Как вам не стыдно о представленных к Георгию
вычитывать из столбцов газет?!
Теперь конец:
Вам ли, любящим баб да блюда,
жизнь отдавать в угоду?!
Я лучше в баре б... буду
подавать ананасную воду.
Кричали не из-за негодования. Обиделись просто на название. Обиделись также на молнию, промелькнувшую в подвале. Визг был многократен и старателен.
Я даже не слыхал до этого столько женского визга; кричали так, как кричат на американских горах, когда по легким рельсам тележка со многими рядами дам и кавалеров круто падает вниз, а потом, несомая электрическим двигателем, выносится снова вверх. Через Неву можно услышать, как то длинно, то коротко визжат женщины там, у плоского берега, у отмели с правой стороны Петропавловской крепости.
Женщины "Бродячей собаки" визжали, отмежевываясь.
В "Бродячей собаке" обижались, зная цену стиху. Удачная строчка Мандельштама вызывала зависть, и уважение, и ненависть.
Михаил Кузмин, которого называли, его уважая, самым великим из малых поэтов, мне казался тогда стариком. Глубоко запавшие глаза, над которыми тяжело опускаются толстые и темные веки, на лысине зачесаны и как будто приклеены пряди изреженных волос; они похожи на лавровые листья кокард, которыми украшались околыши гимназических фуражек; эта преждевременная старость не была некрасивой.

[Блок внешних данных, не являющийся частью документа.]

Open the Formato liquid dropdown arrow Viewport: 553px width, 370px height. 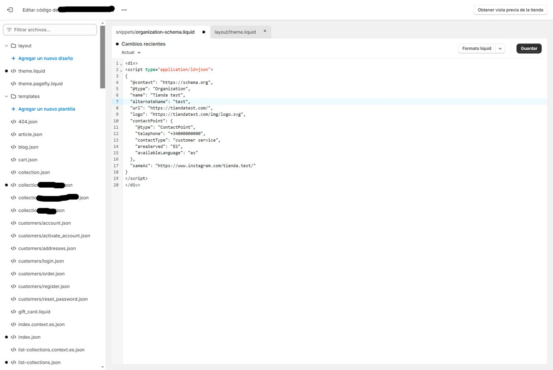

Сюда приходил мой хороший знакомый, с которым мы выступали потом на вечере в Тенишевском училище, – Владимир Пяст.
Владимир Пяст – испанист, поэт, человек тяжелой судьбы. Однажды, потеряв любовь или веру в то, что он любит, или переживая те полосы темноты, которые приводили его в психиатрическую лечебницу, Пяст проглотил несколько раскаленных углей и от нестерпимой боли выпил чернил.
Потом поэт бросился под поезд, – все это было где-то у парка Царского Села.
Поезд отбросил поэта предохранительным щитом на насыпь.
Я приходил к Пясту в больницу. Он объяснял, смотря на меня широко раскрытыми глазами, что действовал правильно, потому что в чернилах есть танин, танин связывает и поэтому должен помогать при ожогах.
Чернила были анилиновые – они не связывали.
Поэт выжил, писал стихи, читал их красивым голосом, пытался их издавать, преподавал в студии Мейерхольда декламацию, плавал, издавал книги о плавании.